Reider’s informal kitchen training started during childhood in Newton, Massachusetts, in a family that loved to cook.
He landed on New York’s foodie scene as a Columbia University senior in 2015, when a review of his dorm meals in the campus newspaper led to wider media coverage and a 4,000-person waiting list.
The icing on the cake came when Reider appeared on Stephen Colbert’s “Late Show,” serving the TV host a phyllo dough dessert filled with black truffle-infused honey and a side of pear nectar sorbet.

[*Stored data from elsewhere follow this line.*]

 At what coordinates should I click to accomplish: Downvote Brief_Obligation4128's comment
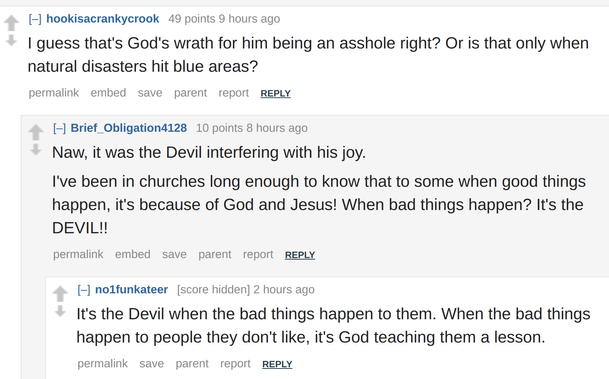36,149
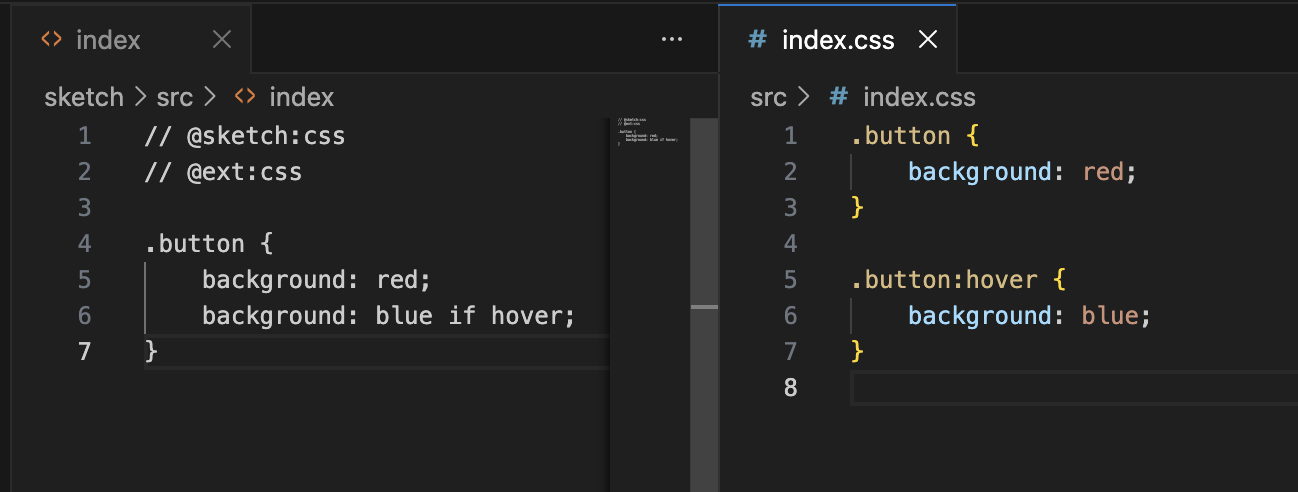
Task: Place cursor on empty line 8 of index.css
Action: 1000,388
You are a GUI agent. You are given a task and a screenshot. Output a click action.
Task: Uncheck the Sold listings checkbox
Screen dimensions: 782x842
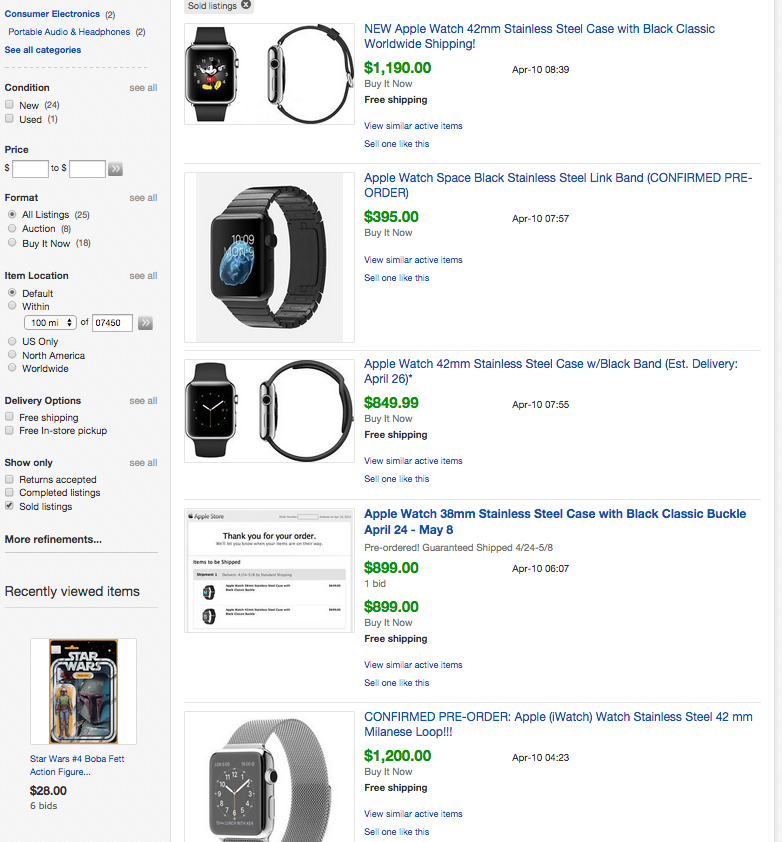click(x=9, y=507)
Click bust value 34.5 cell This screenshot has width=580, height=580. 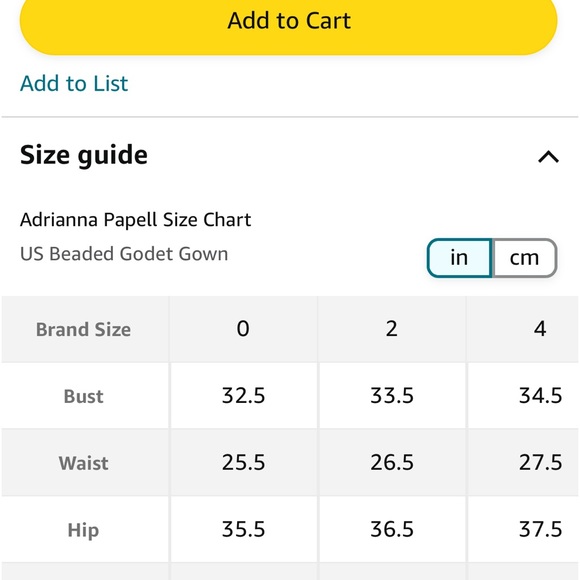(523, 396)
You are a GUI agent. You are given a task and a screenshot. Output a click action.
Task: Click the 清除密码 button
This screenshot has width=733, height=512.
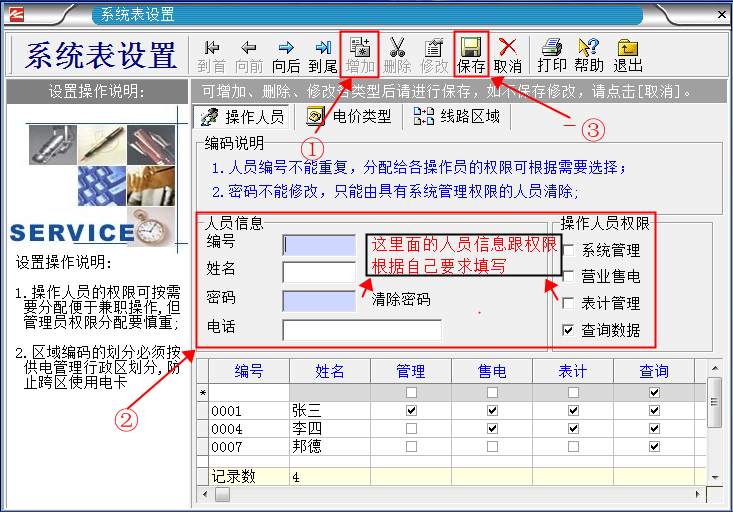click(401, 299)
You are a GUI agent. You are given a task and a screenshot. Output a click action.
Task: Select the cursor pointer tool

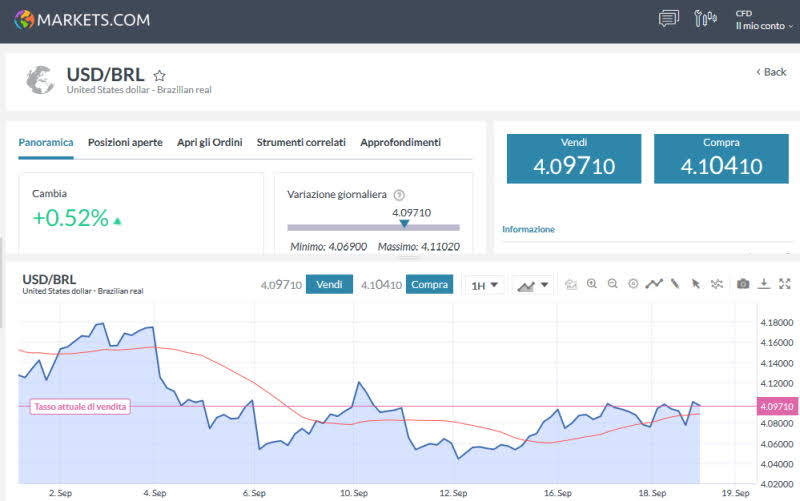pyautogui.click(x=696, y=284)
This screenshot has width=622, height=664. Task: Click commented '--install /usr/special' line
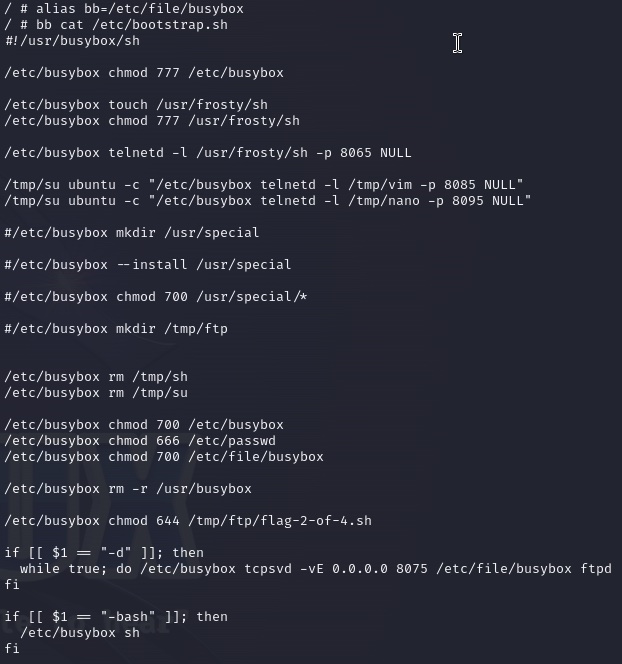[148, 265]
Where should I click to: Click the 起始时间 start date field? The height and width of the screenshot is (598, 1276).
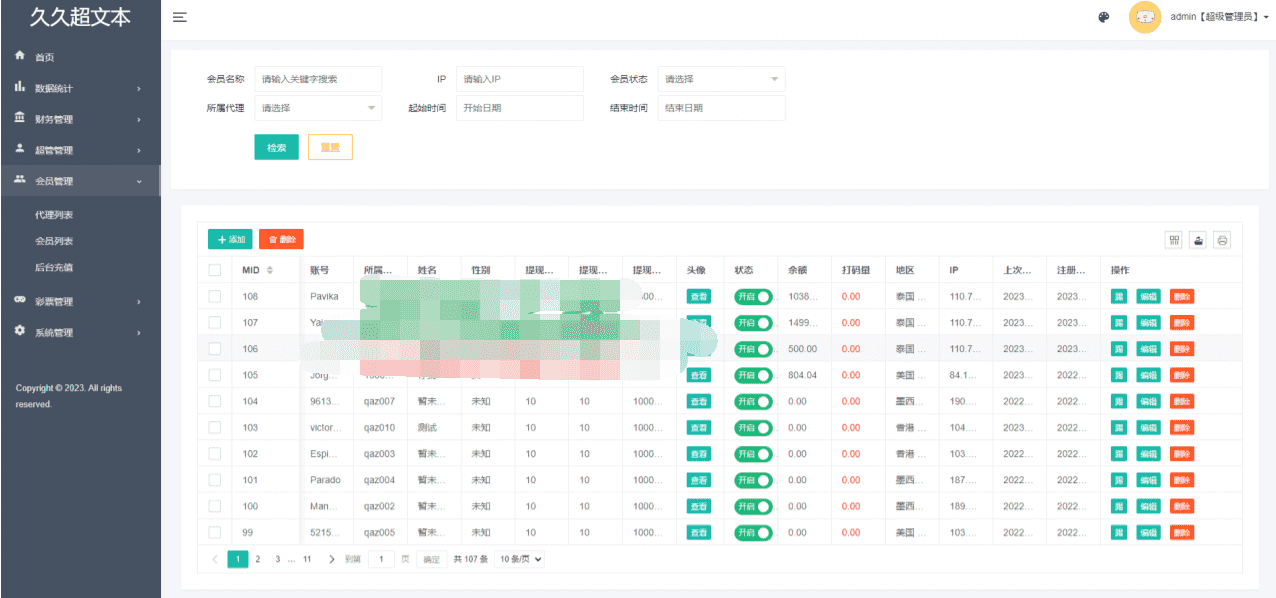click(519, 108)
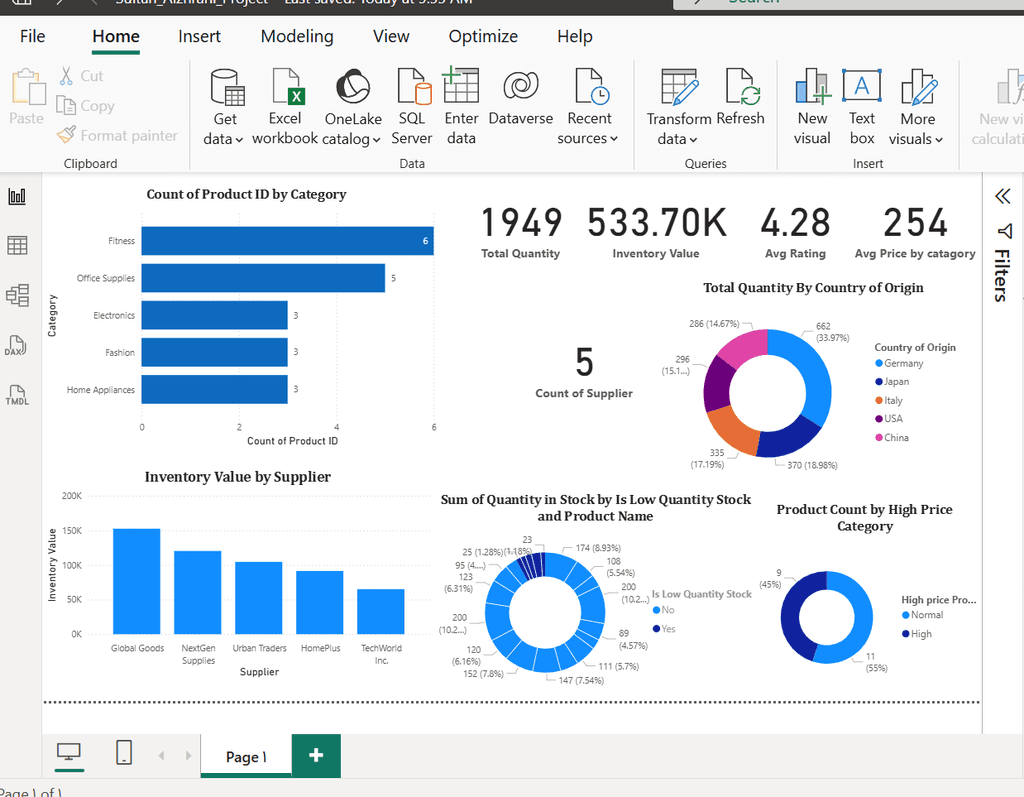Switch to desktop layout view

pos(69,754)
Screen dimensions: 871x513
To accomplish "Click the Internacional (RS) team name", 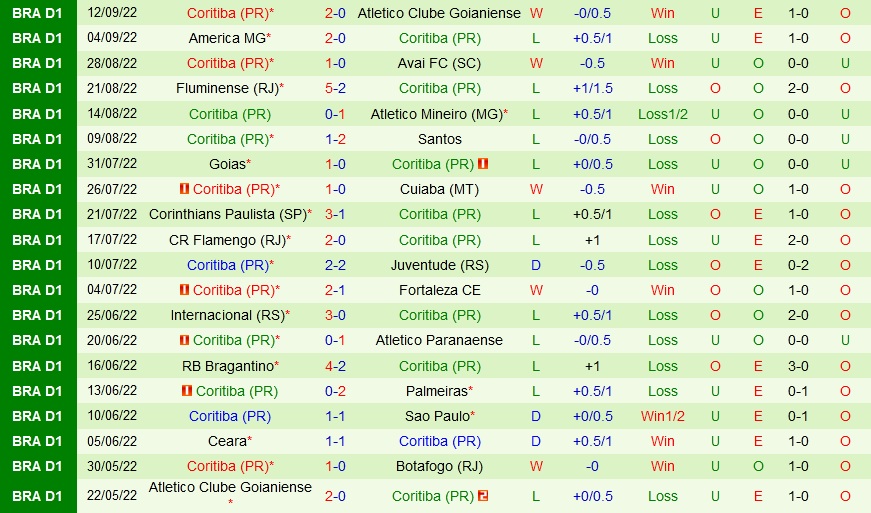I will tap(227, 315).

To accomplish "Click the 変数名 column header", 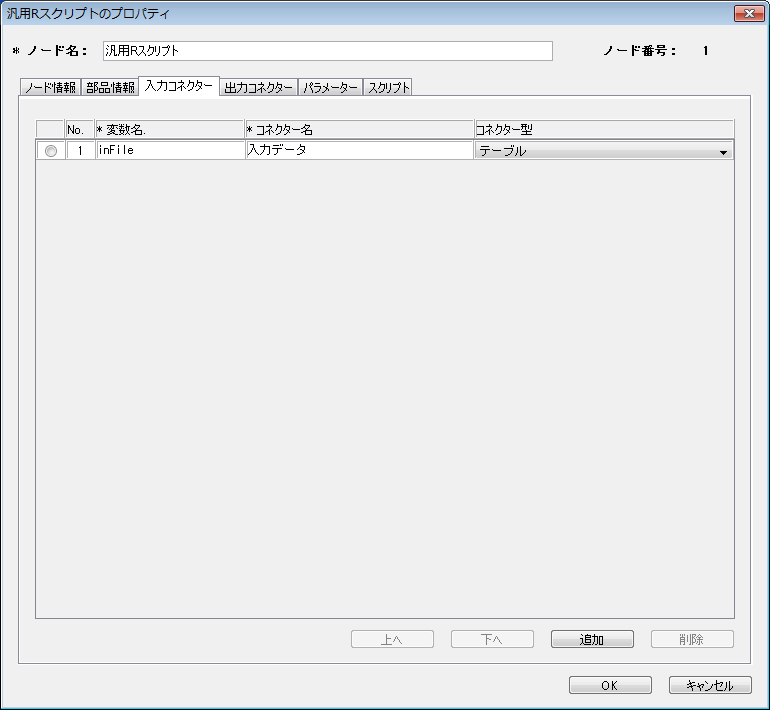I will pos(169,130).
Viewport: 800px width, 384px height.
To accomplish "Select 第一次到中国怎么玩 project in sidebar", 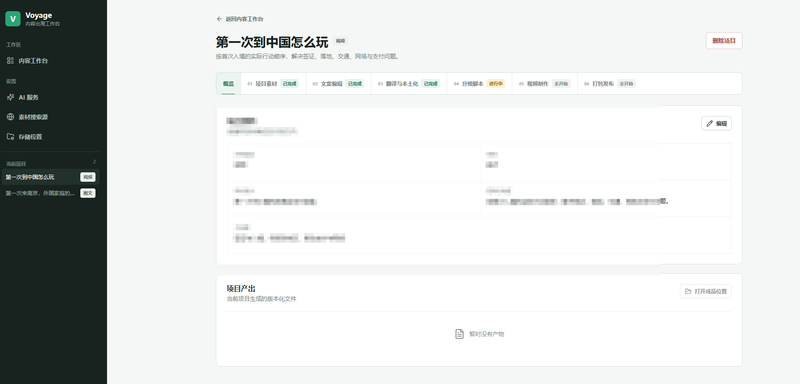I will pos(50,177).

The university was not thrilled with the young entrepreneur’s venture — costing each guest about $15 for groceries — and booted the economics major from the dorm, but not before Reider won kudos from renowned culinary expert Ruth Reichl, who said his food was “impossible to stop eating.”
Since graduation, he’s managed to earn a living as an innovative cook, hired by corporations and individuals to take his unique pop-up creations around the world, from Italy and Japan to Australia and New Zealand. He’s prepared food linked to events sponsored by the likes of Google, Penguin Random House, KitchenAid, Jaguar Land Rover and even the government of Malaysia.
After Columbia, the graduate rented a room in a Brooklyn hedge fund manager’s townhouse where he staged a series of Pith dinners, with tickets going for $95 plus a $45 wine pairing. He says he wanted to prove he was capable of producing high-end professional meals. He also gave free cooking lessons to public schoolkids.